▸ WHAT IS NEEDED
Your answer must be only the lines below from the one containing "Given: Toggle the Show/Hide Action Pane icon" through the one containing "The image size is (1093, 1095).", copied exactly, with the pictures left out.

[Extracted records]
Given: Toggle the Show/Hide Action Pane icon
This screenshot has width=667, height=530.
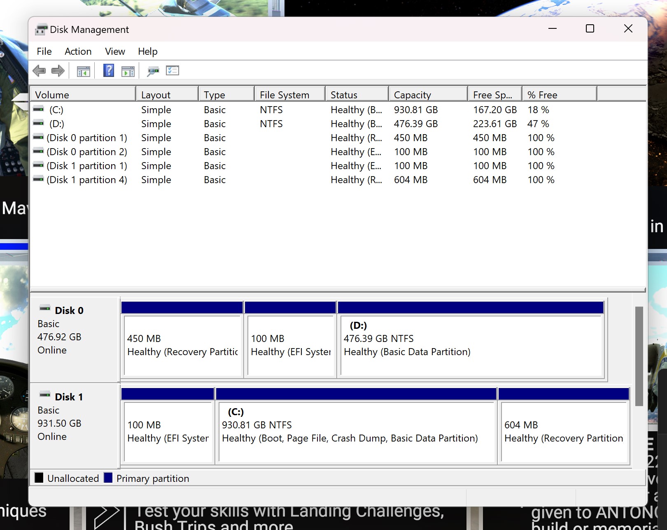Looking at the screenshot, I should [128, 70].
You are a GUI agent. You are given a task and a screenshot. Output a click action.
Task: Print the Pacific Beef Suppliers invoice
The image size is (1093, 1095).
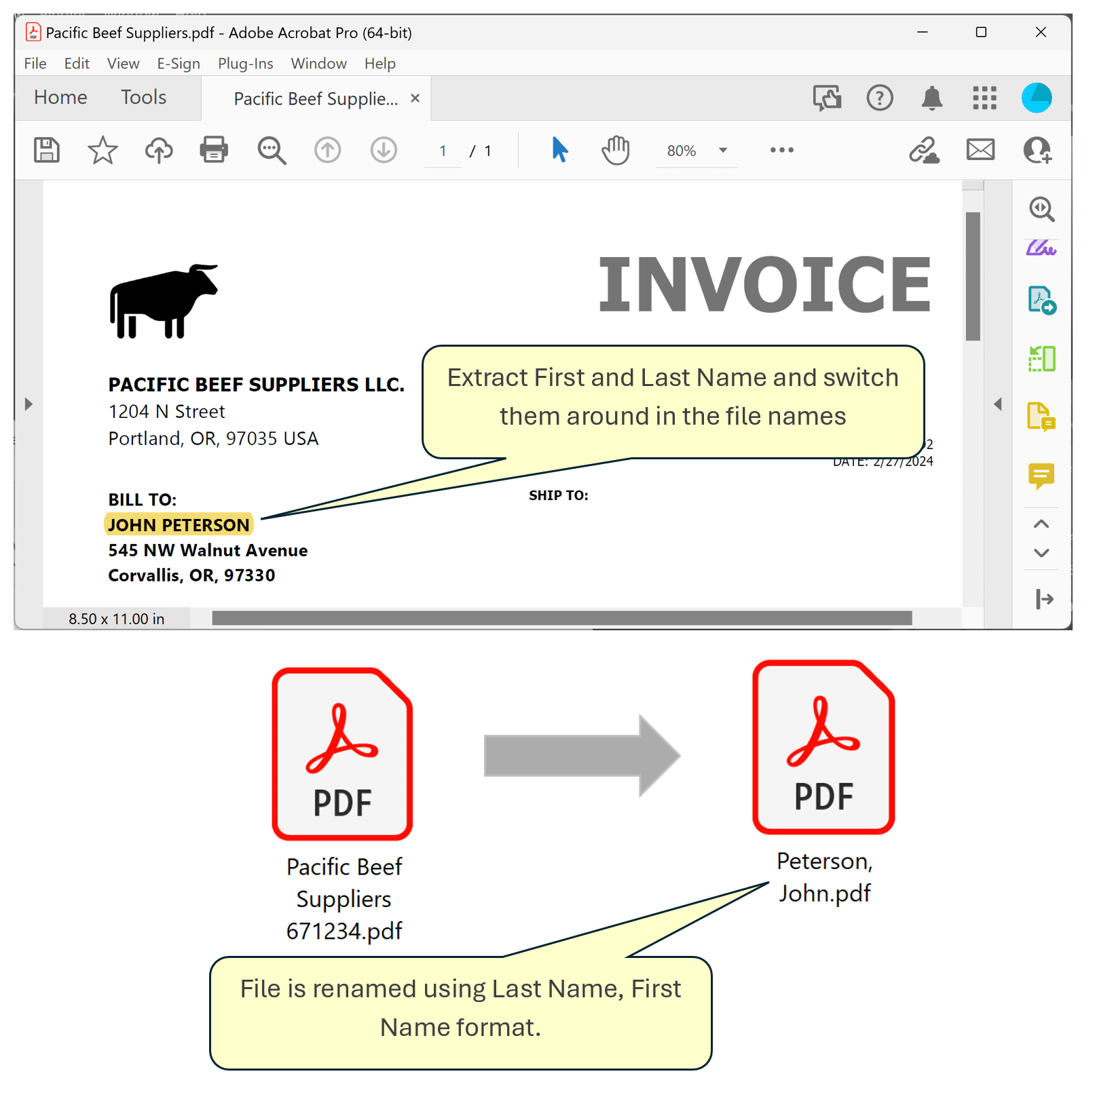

==

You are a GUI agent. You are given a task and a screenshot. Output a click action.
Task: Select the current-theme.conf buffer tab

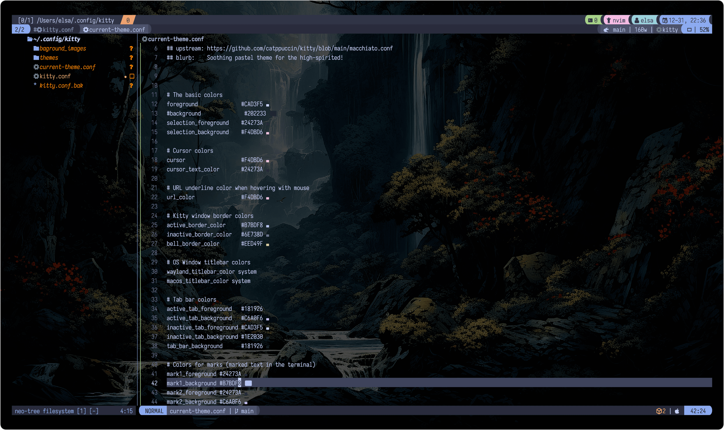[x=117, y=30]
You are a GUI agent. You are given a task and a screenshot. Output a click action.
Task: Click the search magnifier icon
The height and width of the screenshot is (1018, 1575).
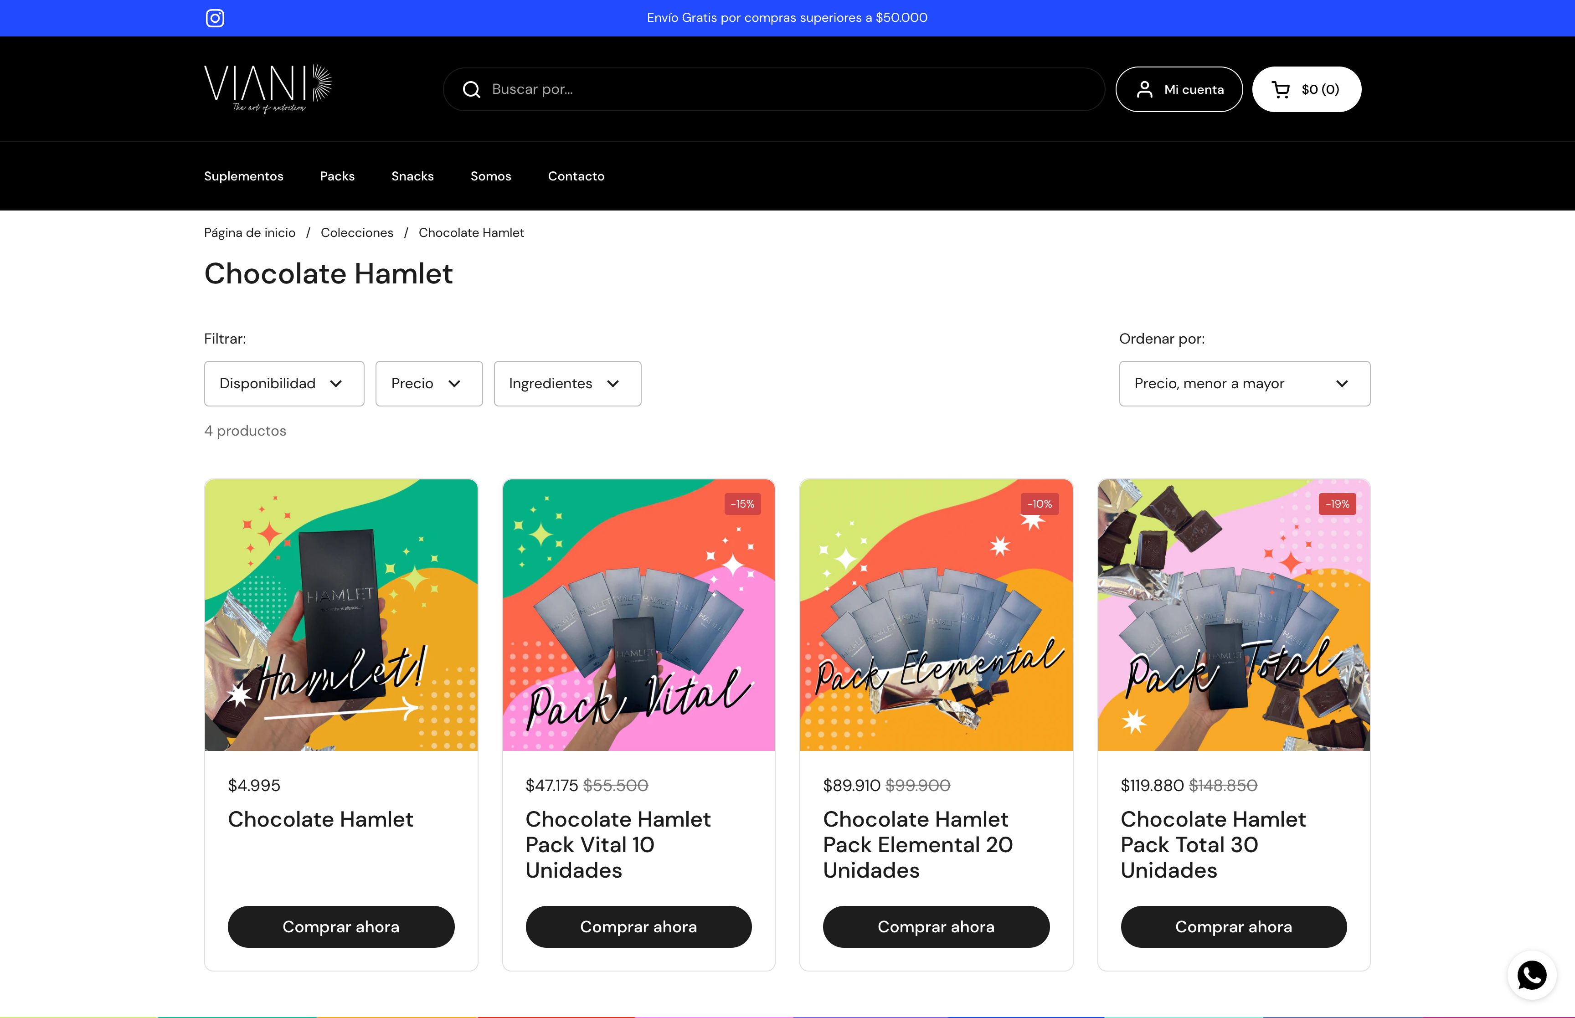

---

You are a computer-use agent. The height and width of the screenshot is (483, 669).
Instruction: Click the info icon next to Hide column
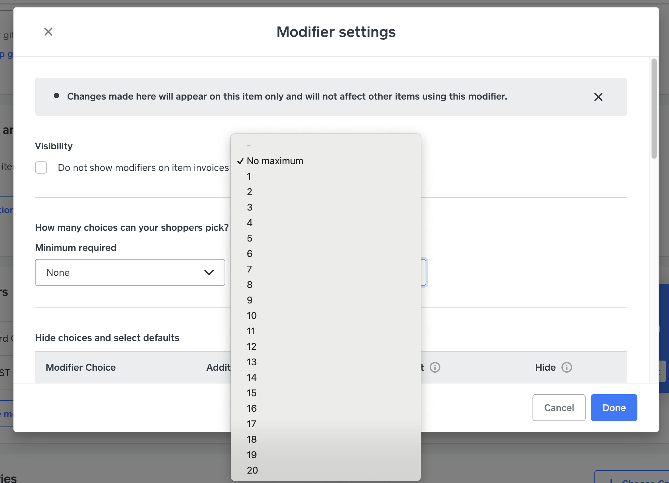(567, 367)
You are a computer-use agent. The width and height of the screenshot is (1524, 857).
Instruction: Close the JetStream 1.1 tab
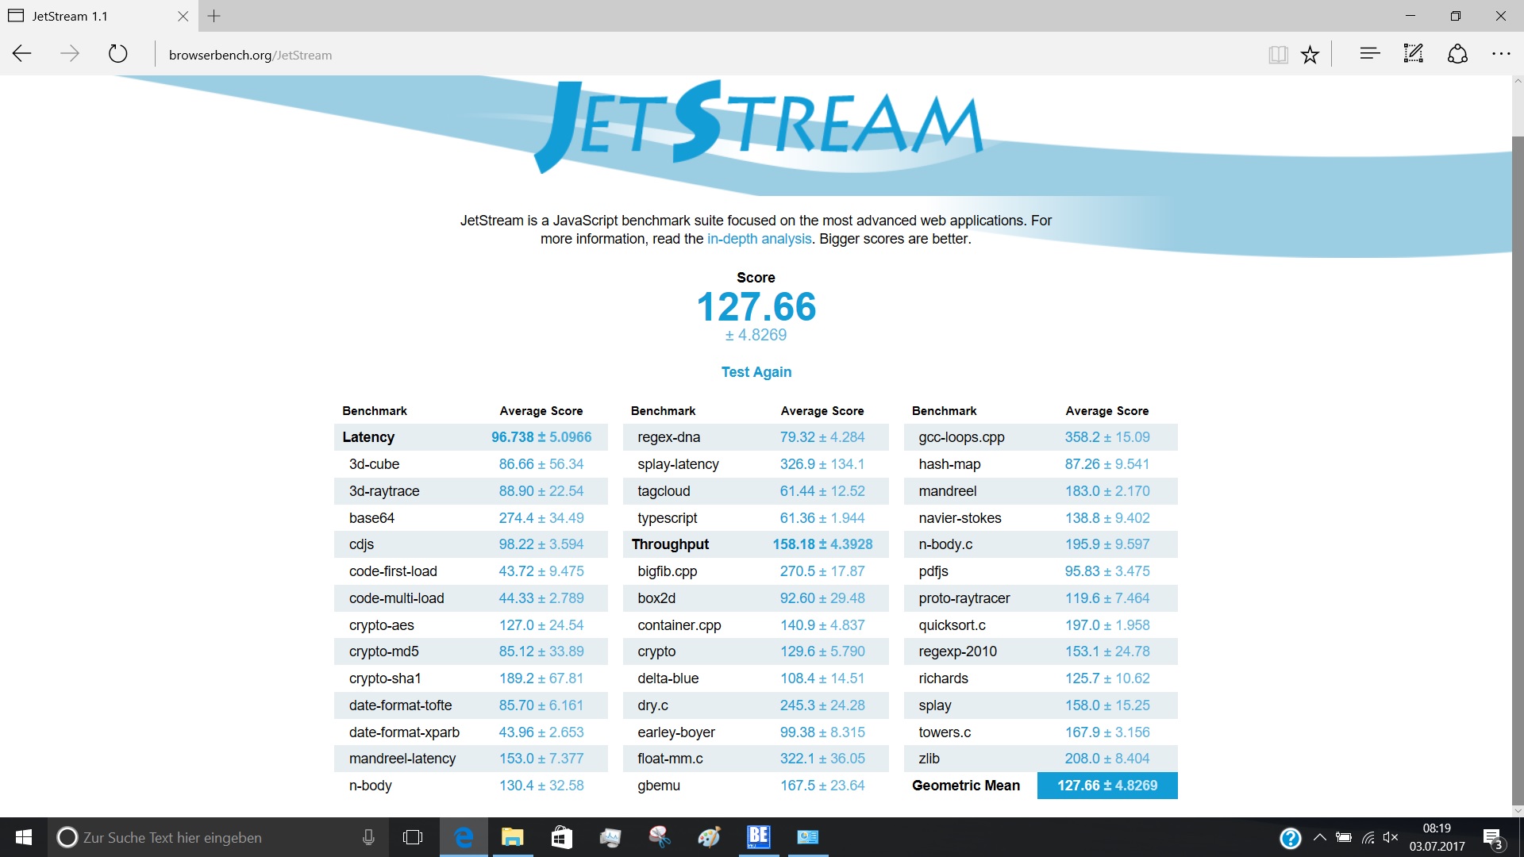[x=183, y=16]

▸ SOLVED EXERCISE
Given: Toggle the Show/Hide Action Pane icon
This screenshot has width=667, height=530.
Looking at the screenshot, I should [128, 70].
You are a GUI agent. You are given a task and a screenshot. Output a click action.
Task: Print the Pacific Beef Suppliers invoice
The image size is (1093, 1095).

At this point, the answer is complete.